The UK government have committed to making as much data as possible openly available under
open licenses (specifically the Open Government Licence, which is basically the UK
government's rebadged CC BY license).
The UK government are trying to seed use of data with companies, to show an economic and
social use for opening up data, and are prioritising open data releases that have some
useful economic benefit. For instance, hypothetically, releasing high-quality information
about public transport would allow people to develop mobile apps to help people use public
transport, while releasing data about bird population studies might be of less commercial
importance. The government seem to be leaning towards putting out the commercially useful
material first.
One thing that came up in discussion was whether or not anyone has ever done any economic
impact studies on Wikipedia and other community-produced open data and open content
projects (OpenStreetMap, other Wikimedia projects etc.)? If civic society groups like
Wikimedians, OpenStreetMappers,
MySociety.org people etc. want to convince governments to
put more data out, it'd be helpful to show the economic effects of this, or to have
people who are trying to convince government to put the data out to have access to this
kind of information so they can make better decisions (cue cynicism here).

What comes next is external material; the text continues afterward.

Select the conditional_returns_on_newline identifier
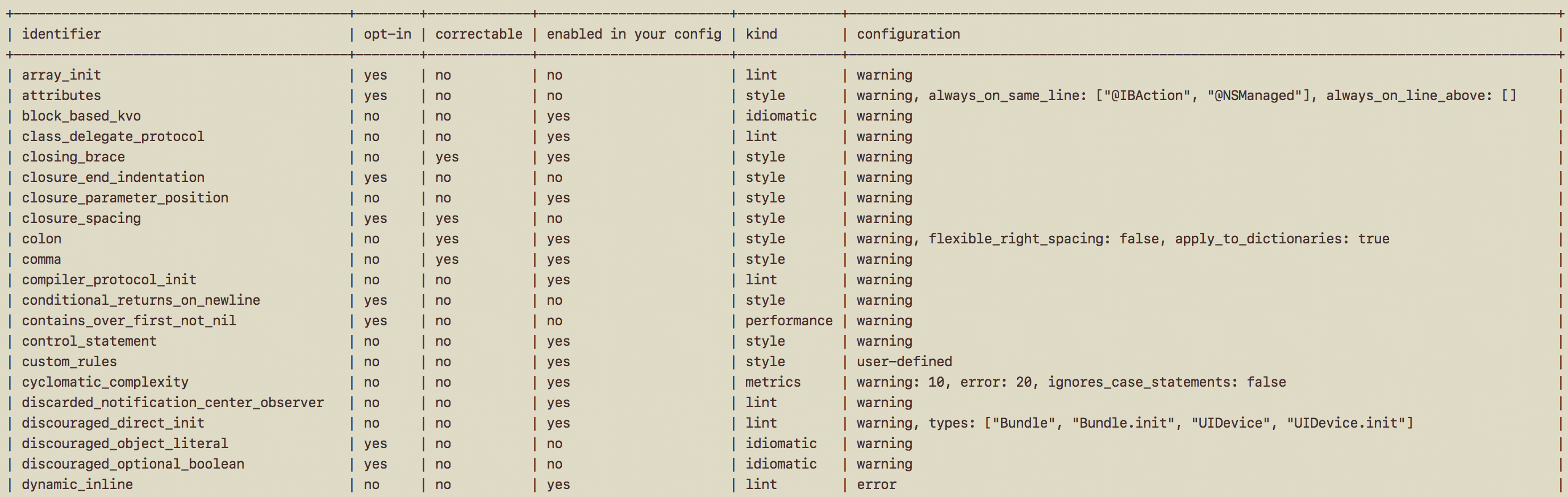click(x=141, y=300)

There are such reports on the economic impact of open data releases by governments[1]. But
I was wondering if we'd seen anything for community-produced data. I know Apple are
now using OpenStreetMap within iPhoto[2] and have long had Wikipedia as part of OS X's
Dictionary.app. The Foursquare website has just switched over to OSM (the iOS and Android
apps both still use Google Maps).
Obviously, the success of Wikipedia has affected the previously dominant players in the
encyclopaedia market: Britannica, Encarta, World Book etc. But it is also providing all
sorts of much harder to see effects by reducing costs for businesses and organisations.
The BBC reuse Wikipedia content within their music and wildlife websites, thus reducing
the amount they have to pay for content (or, more charitably, enabling them to do projects
that they wouldn't otherwise be able to do). Wikipedia makes Google more useful, and
Google have often said "anything that makes the web better makes Google better".
Might a decent Wikipedia in a small language effect the market in that language community
for technology? If people can actually read stuff in language X, does that increase the
demand for computers/mobile phones/Internet access in language X speakers?
Has there been any studies of these kinds of economic impact of Wikimedia projects and
other open content/open data projects?
I have seen some discussion of this in the OSM community.[3] Unfortunately, Google is
failing me on searching for material on the economic impact of Wikipedia: I just get lots
of Wikipedia articles with titles of the form "Economic impact of X". I also
couldn't find anything on the Research Index section of Meta.
My eventual interest in this is whether or not there are potential ways governments could
work with projects like Wikipedia, chapters like WMUK and with individual volunteers as
part of their open data strategy: they seem to want to do likewise with commercial
organisations because of the obvious economic benefits that some of that data has.
There's potential for a kind of three-way thing, with governments working with both a
commercial partner and with a community partner (like a Wikimedia chapter) to produce
symbiotically beneficial data.[4]
[1] see
http://wiki.linkedgov.org/index.php/The_economic_impact_of_open_data
[2]
http://www.theverge.com/2012/5/4/2998428/apple-iphoto-ios-openstreetmap-cre…
[3]
http://lists.openstreetmap.org/pipermail/talk/2010-September/053947.html
[4] I hate myself when I write sentences like that.